| Listed records |
···
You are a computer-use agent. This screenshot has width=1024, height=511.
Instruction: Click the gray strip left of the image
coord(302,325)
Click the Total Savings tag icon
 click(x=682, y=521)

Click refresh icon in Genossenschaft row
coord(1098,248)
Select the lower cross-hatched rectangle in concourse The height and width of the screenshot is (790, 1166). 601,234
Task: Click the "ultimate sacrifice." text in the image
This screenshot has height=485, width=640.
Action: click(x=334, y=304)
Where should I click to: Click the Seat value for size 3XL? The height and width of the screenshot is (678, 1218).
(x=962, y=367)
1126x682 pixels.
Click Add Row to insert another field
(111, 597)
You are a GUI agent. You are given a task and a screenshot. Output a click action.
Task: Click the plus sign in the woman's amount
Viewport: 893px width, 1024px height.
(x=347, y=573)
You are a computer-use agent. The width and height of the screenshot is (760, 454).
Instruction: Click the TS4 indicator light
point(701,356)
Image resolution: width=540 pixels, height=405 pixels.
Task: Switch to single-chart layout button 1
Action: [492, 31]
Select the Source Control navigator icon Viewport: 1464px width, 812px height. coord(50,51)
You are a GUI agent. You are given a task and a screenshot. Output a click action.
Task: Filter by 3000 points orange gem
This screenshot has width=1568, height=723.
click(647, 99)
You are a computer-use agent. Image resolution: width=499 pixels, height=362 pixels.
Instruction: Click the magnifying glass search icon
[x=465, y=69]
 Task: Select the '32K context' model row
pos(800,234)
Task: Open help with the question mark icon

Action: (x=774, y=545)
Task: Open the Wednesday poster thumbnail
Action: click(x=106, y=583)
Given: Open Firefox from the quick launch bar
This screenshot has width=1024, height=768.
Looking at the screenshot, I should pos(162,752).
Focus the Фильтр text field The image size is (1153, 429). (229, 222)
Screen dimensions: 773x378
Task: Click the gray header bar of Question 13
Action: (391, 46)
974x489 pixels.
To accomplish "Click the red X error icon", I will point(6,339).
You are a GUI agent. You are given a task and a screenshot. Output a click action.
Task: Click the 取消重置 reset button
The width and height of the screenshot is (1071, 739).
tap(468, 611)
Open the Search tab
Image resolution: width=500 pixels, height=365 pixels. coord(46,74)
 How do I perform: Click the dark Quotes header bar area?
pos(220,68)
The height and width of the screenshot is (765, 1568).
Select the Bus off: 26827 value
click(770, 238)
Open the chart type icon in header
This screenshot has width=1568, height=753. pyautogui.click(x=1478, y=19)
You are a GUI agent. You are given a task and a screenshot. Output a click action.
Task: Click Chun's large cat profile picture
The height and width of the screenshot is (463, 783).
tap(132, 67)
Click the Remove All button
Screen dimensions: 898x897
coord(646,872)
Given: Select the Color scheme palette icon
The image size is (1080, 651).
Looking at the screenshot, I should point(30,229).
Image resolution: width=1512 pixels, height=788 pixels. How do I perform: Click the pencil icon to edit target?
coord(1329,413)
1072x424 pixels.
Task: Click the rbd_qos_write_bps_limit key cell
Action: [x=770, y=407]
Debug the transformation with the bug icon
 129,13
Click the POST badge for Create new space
···
| Exercise brief |
Starting at the first line of the listing, retype every line up to and including the one with "You are a computer-use agent. The".

| Task answer |
You are a computer-use agent. This screenshot has width=1024, height=511.
Instruction: Click the gray strip left of the image
coord(302,325)
Click the Total Savings tag icon
 click(x=682, y=521)

Click refresh icon in Genossenschaft row
coord(1098,248)
Select the lower cross-hatched rectangle in concourse The height and width of the screenshot is (790, 1166). 601,234
Task: Click the "ultimate sacrifice." text in the image
This screenshot has height=485, width=640.
Action: click(x=334, y=304)
Where should I click to: Click the Seat value for size 3XL? The height and width of the screenshot is (678, 1218).
(x=962, y=367)
1126x682 pixels.
Click Add Row to insert another field
(111, 597)
You are a GUI agent. You are given a task and a screenshot. Output a click action.
Task: Click the plus sign in the woman's amount
Viewport: 893px width, 1024px height.
(x=347, y=573)
You are a computer-use agent. The width and height of the screenshot is (760, 454).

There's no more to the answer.